Desmadrados Soldados de Ventura is a psychedelic music ensemble formed in Manchester. It features an ever-rotating line-up of musicians who share an admiration for Santana, Royal Trux, Boredoms, Vermonster, Glenn Branca and Funkadelic. The most consistent members between releases have been drummer Andrew Cheetham and guitarists Nick Mitchell and Edwin Stevens. Since 2013, the band have released six full-length studio albums with Golden Lab Records.

==History==
Desmadrados Soldados de Ventura was founded in late April 2012. Guitarist Nick Mitchell, who had just returned to the US, wanted to assemble a group of players who shared his affection for classic jam bands such as The Allman Brothers Band and Grateful Dead as well as more abrasive music, such as Throbbing Gristle and Cabaret Voltaire. In addition to Mitchell, the first line-up comprised musicians Anthony Joinson, Ros Murray, Edwin Stevens, Kate Armitage, Zak Hane, Tom Settle, Jon Collin. They played their first show on 2 August 2012 at the Night and Day Cafe in Manchester. The band debuted with a cassette titled Desmadrados Soldados de Ventura, released by Feathered Coyote in October 2012.

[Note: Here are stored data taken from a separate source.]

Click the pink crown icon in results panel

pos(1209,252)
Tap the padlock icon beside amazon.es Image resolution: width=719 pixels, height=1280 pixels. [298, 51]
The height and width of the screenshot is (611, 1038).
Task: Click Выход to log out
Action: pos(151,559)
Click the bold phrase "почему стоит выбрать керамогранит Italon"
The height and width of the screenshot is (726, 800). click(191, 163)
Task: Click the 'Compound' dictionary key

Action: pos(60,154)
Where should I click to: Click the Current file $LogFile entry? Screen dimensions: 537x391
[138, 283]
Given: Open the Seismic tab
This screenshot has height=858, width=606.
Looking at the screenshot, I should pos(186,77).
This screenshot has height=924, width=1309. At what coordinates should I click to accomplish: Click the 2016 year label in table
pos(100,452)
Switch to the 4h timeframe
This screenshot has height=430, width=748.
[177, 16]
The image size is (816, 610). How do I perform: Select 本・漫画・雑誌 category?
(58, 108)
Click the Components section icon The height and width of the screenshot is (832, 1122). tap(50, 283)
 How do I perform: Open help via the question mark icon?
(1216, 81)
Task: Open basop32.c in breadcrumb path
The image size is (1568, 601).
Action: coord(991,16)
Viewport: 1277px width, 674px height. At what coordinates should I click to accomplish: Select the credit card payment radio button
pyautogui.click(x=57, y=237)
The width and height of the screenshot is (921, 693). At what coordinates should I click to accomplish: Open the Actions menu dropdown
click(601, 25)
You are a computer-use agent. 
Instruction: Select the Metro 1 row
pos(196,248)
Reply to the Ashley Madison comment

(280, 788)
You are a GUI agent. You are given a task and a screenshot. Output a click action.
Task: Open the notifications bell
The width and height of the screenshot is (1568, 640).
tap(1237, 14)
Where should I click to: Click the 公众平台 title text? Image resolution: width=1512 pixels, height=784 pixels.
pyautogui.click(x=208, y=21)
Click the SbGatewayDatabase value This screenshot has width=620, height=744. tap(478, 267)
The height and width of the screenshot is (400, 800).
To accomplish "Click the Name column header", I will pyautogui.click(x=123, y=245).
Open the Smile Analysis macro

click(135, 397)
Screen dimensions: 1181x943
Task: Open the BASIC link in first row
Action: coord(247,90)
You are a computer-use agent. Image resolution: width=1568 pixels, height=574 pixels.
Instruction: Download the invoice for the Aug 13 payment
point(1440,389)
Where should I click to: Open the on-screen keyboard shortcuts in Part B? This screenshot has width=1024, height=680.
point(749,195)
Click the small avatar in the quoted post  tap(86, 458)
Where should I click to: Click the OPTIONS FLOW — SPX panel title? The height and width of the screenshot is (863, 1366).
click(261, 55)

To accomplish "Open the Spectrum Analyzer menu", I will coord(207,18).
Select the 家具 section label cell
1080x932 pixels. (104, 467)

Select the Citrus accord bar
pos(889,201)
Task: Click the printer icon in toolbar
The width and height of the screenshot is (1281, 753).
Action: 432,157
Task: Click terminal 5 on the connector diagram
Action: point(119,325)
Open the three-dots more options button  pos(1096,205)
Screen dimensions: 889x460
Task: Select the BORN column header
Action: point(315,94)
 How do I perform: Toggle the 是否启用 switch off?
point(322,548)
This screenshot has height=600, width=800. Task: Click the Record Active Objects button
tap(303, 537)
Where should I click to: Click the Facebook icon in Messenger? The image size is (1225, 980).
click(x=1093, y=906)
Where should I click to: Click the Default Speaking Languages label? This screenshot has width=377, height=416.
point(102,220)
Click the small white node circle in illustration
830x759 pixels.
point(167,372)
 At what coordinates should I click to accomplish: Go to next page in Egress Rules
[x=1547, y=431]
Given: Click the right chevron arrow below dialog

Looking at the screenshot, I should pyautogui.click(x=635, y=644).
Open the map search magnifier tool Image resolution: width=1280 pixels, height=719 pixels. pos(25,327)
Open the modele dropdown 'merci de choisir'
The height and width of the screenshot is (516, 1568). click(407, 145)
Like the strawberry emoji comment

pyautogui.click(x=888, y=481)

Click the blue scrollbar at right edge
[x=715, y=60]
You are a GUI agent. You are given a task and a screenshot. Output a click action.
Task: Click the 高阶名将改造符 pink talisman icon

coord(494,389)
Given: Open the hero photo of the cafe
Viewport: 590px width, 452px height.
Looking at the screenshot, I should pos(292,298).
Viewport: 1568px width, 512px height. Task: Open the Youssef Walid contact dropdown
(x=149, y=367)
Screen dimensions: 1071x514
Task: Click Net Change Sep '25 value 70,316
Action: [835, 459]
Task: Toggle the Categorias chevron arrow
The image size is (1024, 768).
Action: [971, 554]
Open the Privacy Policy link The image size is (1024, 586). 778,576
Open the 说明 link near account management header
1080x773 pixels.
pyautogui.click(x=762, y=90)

Interpenetrating Dimensional Express was released in 2014 and subject to some critical acclaim. David Keenan of The Wire compared the band favorably Albert Ayler's New York Eye and Ear Control group, saying "at points you can feel them nodding toward the kind of rock dinosaur-ism that has yet to enjoy underground rehabilitation – Lotus-era Santana, for one – and it’s all the more thrilling for it, with the group straddling pre- and post-noise strategies without any of the guilt or militancy of the tabletop noise crew." The band recorded and released a two-part album in 2015, titled Clifton Park, NY, Vol. 1 and Clifton Park, NY, Vol. 2. The Wire praised the band and its feedback-laden sound in a November 2015 issue, saying "the act is intensely invigorating, but there’s also something spiritual at work that has a life of its own – a surge of raw power that only the guitarist can control."

==Discography==

- Studio albums
- Desmadrados Soldados de Ventura (Golden Lab, 2012)
- Striiide (Deep Distance, 2013)
- Interpenetrating Dimensional Express (Golden Lab, 2014)
- The Empire Never Ended (Golden Lab, 2014)
- Clifton Park, NY, Vol. 1 (Golden Lab, 2015)
- Clifton Park, NY, Vol. 2 (Golden Lab, 2015)
- The Grand Celestial Purge (Golden Lab, 2016)

- Extended plays
- Desmadrados Soldados de Ventura (Feathered Coyote, 2012)
- Live albums
- Dieter Dierks Jerks (Golden Lab, 2014)
- Thinkin' Game (self-released, 2014)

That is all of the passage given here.